The Best in Chicago Boxing Returns




Dominic Pesoli's 8 Count Productions and Bob Arum's Top Rank Incorporated along with Miller Lite presents SOLO BOXEO DE MILLER, THE ARAGON RUMBLE, another installment of The Best in Chicago Boxing on Friday, January 14th, broadcast live internationally as part of Telefutura's Friday night professional boxing series.

The newly remodeled Aragon Ballroom is located at 1106 W. Lawrence Ave. near the corner of Lawrence and Broadway in Chicago's Uptown neighborhood and is easily accessible, just 4 blocks west of Lake Shore Drive and just 4 miles east of the Kennedy expressway. There are three large parking lots located within a 1/2 block of the Aragon Ballroom. Additionally, the Howard Street Blue Line stops just across the street. Doors will open at 6pm with the first bell at 7pm.

Headlining the action packed card is the American debut of super-bantamweight Ricardo “PIOLO” Castillo, 12-2 (6KO's) of Mexicali, Mexico as he squares off in a scheduled ten rounder against WBO Latino Champion, Edel Ruiz, 24-12-3 (13KO's) of Los Mochis, SI, Mexico. Castillo will be accompanied to the ring by his brother, World Lightweight Champion Jose Luis Castillo.

In the co-main event of the evening, one of Chicago's most popular fighters, middleweight “MACHO” Miguel Hernandez, 14-1 (9KO's), battles hard swinging local veteran “MARVELOUS” Shay Mobley, 7-4-1 (2KO's), of One In a Million a scheduled eight rounder.

The huge undercard bouts include;

Carlos Molina vs TBA, six rounds, junior middleweights
Frankie Tafoya vs TBA, four rounds, featherweights
Ottu Holified vs.

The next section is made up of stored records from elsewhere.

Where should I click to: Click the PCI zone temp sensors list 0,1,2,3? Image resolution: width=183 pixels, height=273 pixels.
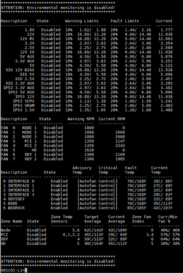click(71, 235)
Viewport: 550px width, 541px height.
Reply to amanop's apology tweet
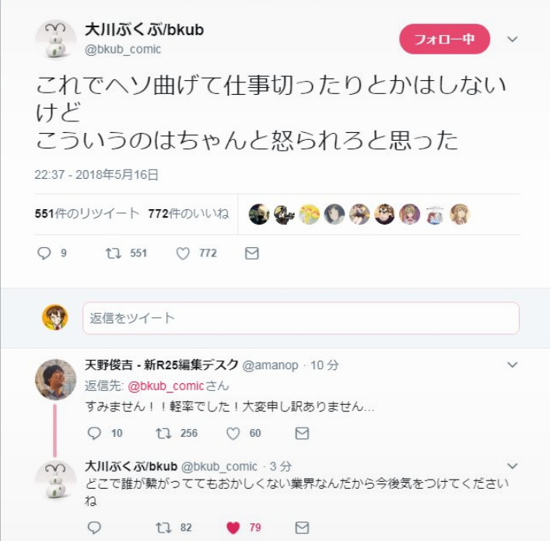[94, 434]
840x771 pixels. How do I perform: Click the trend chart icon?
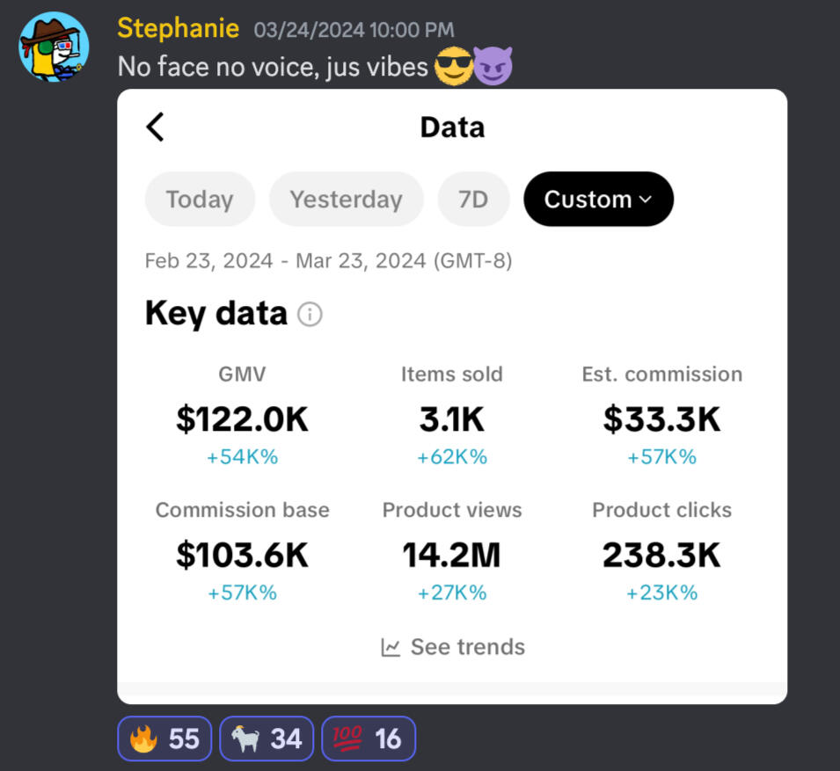click(x=391, y=648)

Allen Medina, four rounds, middleweights
Francisco Rodriguez vs. LaShaun Blair, four rounds, bantamweights
Rita Figueroa vs. Sarina Hayden, four rounds, junior welterweights

Said Dominic Pesoli, President of 8 Count Productions, “it was a terrific evening last month and our fans were thrilled to be at the Aragon to watch David, Speedy and Luciano. David Diaz's fight against Jaime Rangel was a fight people will talk about for a long time. Our commitment to our fans is to make every event of ours better than the last one. This main event is terrific, both guys are very tough Mexicans who won't take a step back.

The fans love Miguel and Mobley figures to be a very tough opponent. Him and David Estrada had a six round war last June at our show. And the undercard showcases a lot of new, younger talent that is coming out of Chicago right now. Tafoya and Holifield have both had very successful beginnings to their careers and Francisco Rodriguez comes with fantastic amateur credentials and David Diaz says he has all the talent to be a great pro.”

“We've got big plans for 2005 and this show should take up right where last months show left off. The huge crowd loved the action last time and I'm sure they'll say the same thing this time.”